Russia has sentenced three Crimean Tatars to lengthy prison terms for plotting to seize power by force and for their membership in a banned Islamic group.
Crimean Tatars, a predominantly Muslim ethnic minority, have largely opposed Russia’s 2014 annexation of Crimea from Ukraine. Russia has prosecuted hundreds of Crimean Tatars on terrorism charges, drawing criticism from rights groups who say Moscow is locking up ideological opponents as religious extremists.
A military court in southern Russia on Tuesday sentenced Enver Omerov to 18 years, Ayder Dzhapparov to 17 years and Riza Omerov to 13 years in prison after finding them guilty of extremism and planning a violent seizure of power.
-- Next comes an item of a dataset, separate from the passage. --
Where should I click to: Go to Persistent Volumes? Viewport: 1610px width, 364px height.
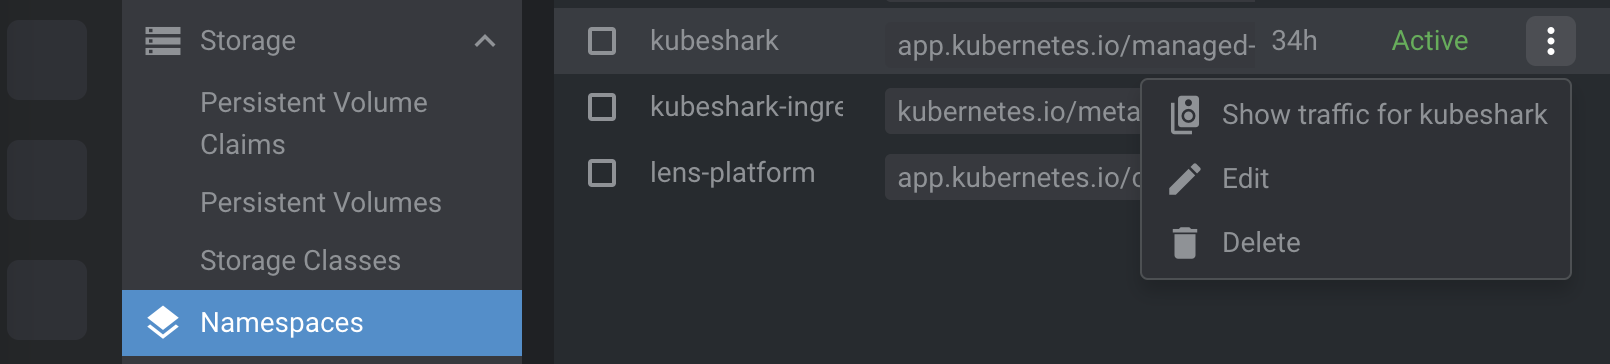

According to investigators, Enver Omerov and Dzhapparov founded a division of Hizb ut-Tahrir in the city of Belogorsk, where they recruited members, spread propaganda and worked to “create favorable conditions for the violent seizure of power and violent change of Russia’s constitutional order.” Hizb ut-Tahrir has been banned as a terrorist organization in Russia since 2003.
As a member of the division, Enver’s son Riza Omerov also spread the group’s ideas and recruited members, investigators said.
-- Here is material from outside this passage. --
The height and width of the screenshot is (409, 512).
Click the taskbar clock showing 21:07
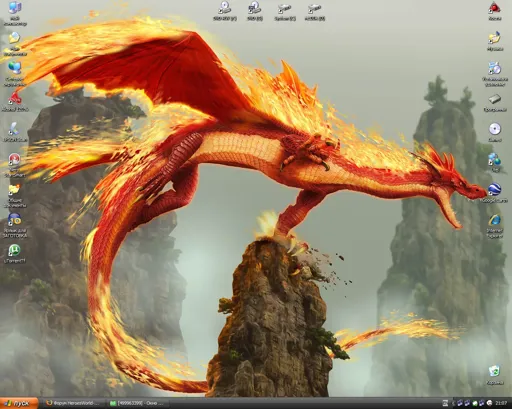point(501,403)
The defendants pleaded not guilty and called the charges “indiscriminate and fabricated.”
Prosecutors had requested sentences ranging from 13 to 19 years for the three defendants. The verdict has not yet entered into force and can be appealed.
About 50 Crimean Tatars protested outside the court in support of the defendants, local news reports said.
On the eve of the verdict, Russian traffic police detained over 100 Crimean Tatars who were attempting to cross the Crimean Bridge toward Rostov-on-Don to attend the hearing, according to the Crimean Solidarity advocacy group. They were held until early Tuesday morning, the group added.
Ukrainian human rights ombudswoman Lyudmyla Denisova condemned the verdict, calling it “a violation of international agreements and international law” by Russia.
The Memorial human rights group last year recognized the three defendants as political prisoners.
Hizb ut-Tahrir is also banned in Germany, Kazakhstan, Turkey, Pakistan and a number of other countries. The Ukrainian government had allowed the group to legally operate before the annexation of Crimea.